**** Data records ****

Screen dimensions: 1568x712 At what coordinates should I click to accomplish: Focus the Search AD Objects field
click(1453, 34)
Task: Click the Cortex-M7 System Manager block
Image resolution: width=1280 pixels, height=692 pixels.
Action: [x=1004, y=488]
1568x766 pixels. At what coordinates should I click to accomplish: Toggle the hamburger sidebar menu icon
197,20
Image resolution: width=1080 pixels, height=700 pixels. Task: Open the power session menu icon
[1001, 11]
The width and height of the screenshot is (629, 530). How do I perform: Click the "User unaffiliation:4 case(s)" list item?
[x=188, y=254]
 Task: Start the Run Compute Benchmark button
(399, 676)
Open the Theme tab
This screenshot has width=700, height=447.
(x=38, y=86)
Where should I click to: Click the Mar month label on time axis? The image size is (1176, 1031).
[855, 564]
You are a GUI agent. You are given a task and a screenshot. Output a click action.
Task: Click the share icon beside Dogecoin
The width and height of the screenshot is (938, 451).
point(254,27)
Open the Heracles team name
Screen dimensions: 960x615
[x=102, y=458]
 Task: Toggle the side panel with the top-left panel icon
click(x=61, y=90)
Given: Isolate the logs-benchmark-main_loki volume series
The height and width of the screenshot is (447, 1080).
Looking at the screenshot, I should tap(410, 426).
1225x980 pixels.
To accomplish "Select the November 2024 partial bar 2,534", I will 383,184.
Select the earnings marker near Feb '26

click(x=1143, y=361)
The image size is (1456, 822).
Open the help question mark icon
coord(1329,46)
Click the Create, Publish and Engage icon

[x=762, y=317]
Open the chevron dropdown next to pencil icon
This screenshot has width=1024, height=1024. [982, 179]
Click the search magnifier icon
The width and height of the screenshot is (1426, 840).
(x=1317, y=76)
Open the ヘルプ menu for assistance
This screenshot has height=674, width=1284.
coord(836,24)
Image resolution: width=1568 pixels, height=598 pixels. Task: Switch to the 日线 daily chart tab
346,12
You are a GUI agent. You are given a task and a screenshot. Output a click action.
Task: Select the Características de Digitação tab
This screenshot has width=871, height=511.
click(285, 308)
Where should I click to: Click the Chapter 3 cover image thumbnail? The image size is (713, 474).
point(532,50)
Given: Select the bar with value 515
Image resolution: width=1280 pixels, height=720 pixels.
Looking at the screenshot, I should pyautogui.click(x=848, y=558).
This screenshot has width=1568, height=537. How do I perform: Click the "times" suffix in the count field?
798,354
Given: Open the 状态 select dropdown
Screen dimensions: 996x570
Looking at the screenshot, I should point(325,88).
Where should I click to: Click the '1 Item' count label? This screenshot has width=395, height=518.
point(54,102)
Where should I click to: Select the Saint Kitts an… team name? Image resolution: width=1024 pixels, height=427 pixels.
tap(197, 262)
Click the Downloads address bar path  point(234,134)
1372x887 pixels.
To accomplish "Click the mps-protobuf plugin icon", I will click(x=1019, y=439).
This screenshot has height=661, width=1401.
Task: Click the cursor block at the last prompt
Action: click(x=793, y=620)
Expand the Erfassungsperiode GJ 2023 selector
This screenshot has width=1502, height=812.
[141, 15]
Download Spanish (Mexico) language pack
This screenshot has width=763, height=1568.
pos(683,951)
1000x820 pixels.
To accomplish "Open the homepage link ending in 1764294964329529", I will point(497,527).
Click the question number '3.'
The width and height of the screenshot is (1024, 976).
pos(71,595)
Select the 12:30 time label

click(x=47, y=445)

****

**What needs to be done**
Output every record in full, exactly as it was given.

**Completed exercise**
Screen dimensions: 1568x712 At what coordinates should I click to accomplish: Focus the Search AD Objects field
click(1453, 34)
Task: Click the Cortex-M7 System Manager block
Image resolution: width=1280 pixels, height=692 pixels.
Action: [x=1004, y=488]
1568x766 pixels. At what coordinates should I click to accomplish: Toggle the hamburger sidebar menu icon
197,20
Image resolution: width=1080 pixels, height=700 pixels. Task: Open the power session menu icon
[1001, 11]
The width and height of the screenshot is (629, 530). How do I perform: Click the "User unaffiliation:4 case(s)" list item?
[x=188, y=254]
 Task: Start the Run Compute Benchmark button
(399, 676)
Open the Theme tab
This screenshot has width=700, height=447.
(x=38, y=86)
Where should I click to: Click the Mar month label on time axis? The image size is (1176, 1031).
[855, 564]
You are a GUI agent. You are given a task and a screenshot. Output a click action.
Task: Click the share icon beside Dogecoin
The width and height of the screenshot is (938, 451).
point(254,27)
Open the Heracles team name
Screen dimensions: 960x615
[x=102, y=458]
 Task: Toggle the side panel with the top-left panel icon
click(x=61, y=90)
Given: Isolate the logs-benchmark-main_loki volume series
The height and width of the screenshot is (447, 1080).
Looking at the screenshot, I should tap(410, 426).
1225x980 pixels.
To accomplish "Select the November 2024 partial bar 2,534", I will 383,184.
Select the earnings marker near Feb '26

click(x=1143, y=361)
The image size is (1456, 822).
Open the help question mark icon
coord(1329,46)
Click the Create, Publish and Engage icon

[x=762, y=317]
Open the chevron dropdown next to pencil icon
This screenshot has width=1024, height=1024. [982, 179]
Click the search magnifier icon
The width and height of the screenshot is (1426, 840).
(x=1317, y=76)
Open the ヘルプ menu for assistance
This screenshot has height=674, width=1284.
coord(836,24)
Image resolution: width=1568 pixels, height=598 pixels. Task: Switch to the 日线 daily chart tab
346,12
You are a GUI agent. You are given a task and a screenshot. Output a click action.
Task: Select the Características de Digitação tab
This screenshot has width=871, height=511.
click(285, 308)
Where should I click to: Click the Chapter 3 cover image thumbnail? The image size is (713, 474).
point(532,50)
Given: Select the bar with value 515
Image resolution: width=1280 pixels, height=720 pixels.
Looking at the screenshot, I should pyautogui.click(x=848, y=558).
This screenshot has width=1568, height=537. How do I perform: Click the "times" suffix in the count field?
798,354
Given: Open the 状态 select dropdown
Screen dimensions: 996x570
Looking at the screenshot, I should point(325,88).
Where should I click to: Click the '1 Item' count label? This screenshot has width=395, height=518.
point(54,102)
Where should I click to: Select the Saint Kitts an… team name? Image resolution: width=1024 pixels, height=427 pixels.
tap(197, 262)
Click the Downloads address bar path  point(234,134)
1372x887 pixels.
To accomplish "Click the mps-protobuf plugin icon", I will click(x=1019, y=439).
This screenshot has height=661, width=1401.
Task: Click the cursor block at the last prompt
Action: click(x=793, y=620)
Expand the Erfassungsperiode GJ 2023 selector
This screenshot has width=1502, height=812.
[141, 15]
Download Spanish (Mexico) language pack
This screenshot has width=763, height=1568.
pos(683,951)
1000x820 pixels.
To accomplish "Open the homepage link ending in 1764294964329529", I will point(497,527).
Click the question number '3.'
The width and height of the screenshot is (1024, 976).
pos(71,595)
Select the 12:30 time label

click(x=47, y=445)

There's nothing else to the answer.